[lbo-talk] The Planet is Fine

Fernando Cassia fcassia at gmail.com
Thu Dec 22 21:26:44 PST 2011


On Thu, Dec 22, 2011 at 18:16, nathan tankus <somekindofheterodox at gmail.com> wrote:
>
> "The mere fact that c&c regulations have a cost does not mean that
> humans respond to them in the same way we would to a tax"
>
> but we're not talking about people responding. we're talking about
> corporations. these entities are infamous for eating fines rather then
> upgrading (Horizon disaster etc). Without jail time for perpetrators
> or fines that hit people personally many corporations are inclined to
> treat it as a cost of doing business if being fined costs less then
> compliance

This is taking things to an extreme, and you guys are missing the point completely. Of course the sellers of carbon-based technology (ie diesel powered power plants) would like to continue selling their kit. *BUT* if you tax such technology high enough, the renewables industry gets a leg up in the cost-per-kilowatt measurement.
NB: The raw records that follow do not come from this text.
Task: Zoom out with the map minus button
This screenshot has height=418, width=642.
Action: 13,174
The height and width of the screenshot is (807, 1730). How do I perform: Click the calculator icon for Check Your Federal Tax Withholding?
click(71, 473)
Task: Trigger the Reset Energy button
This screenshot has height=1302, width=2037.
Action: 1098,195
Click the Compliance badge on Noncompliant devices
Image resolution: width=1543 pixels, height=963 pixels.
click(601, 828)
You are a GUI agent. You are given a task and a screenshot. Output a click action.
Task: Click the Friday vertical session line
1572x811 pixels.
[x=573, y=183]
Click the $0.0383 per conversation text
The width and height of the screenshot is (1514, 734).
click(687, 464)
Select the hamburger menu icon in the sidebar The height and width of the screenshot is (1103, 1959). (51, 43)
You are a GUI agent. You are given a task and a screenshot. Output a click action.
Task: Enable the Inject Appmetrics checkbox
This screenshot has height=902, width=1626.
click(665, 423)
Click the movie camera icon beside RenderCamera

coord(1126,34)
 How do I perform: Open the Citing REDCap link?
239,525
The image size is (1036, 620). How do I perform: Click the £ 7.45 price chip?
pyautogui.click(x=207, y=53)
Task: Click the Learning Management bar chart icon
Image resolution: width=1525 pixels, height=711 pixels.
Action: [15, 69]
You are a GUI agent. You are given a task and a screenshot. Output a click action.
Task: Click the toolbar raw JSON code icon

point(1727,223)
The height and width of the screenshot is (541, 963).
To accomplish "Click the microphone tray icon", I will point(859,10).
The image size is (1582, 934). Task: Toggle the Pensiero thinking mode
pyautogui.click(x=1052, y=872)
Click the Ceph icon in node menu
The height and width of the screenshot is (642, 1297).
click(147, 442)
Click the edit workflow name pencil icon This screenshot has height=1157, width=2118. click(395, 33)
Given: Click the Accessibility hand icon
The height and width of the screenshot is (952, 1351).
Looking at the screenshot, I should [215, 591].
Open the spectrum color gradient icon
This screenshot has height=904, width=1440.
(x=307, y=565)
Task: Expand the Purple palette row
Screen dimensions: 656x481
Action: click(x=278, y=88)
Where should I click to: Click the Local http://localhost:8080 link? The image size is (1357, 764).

The idea is *NOT* to punish the existing polluting co2 generators but to make unatractive the idea of Co2 emiting NEW POWER PLANTS, which is where the "cost per Kw" calculation is done at the COST ANALYSIS phase of a NEW PROJECT.

Thus, Kyoto works mostly to encourage transition to renewables IN NEW DEVELOPMENTS. Of course the existing polluters would just pay a fine, but that´s not where the action is, the action is the continuous influx of NEW POWER SOURCES added every year to keep up with demand as industrialization and population expands.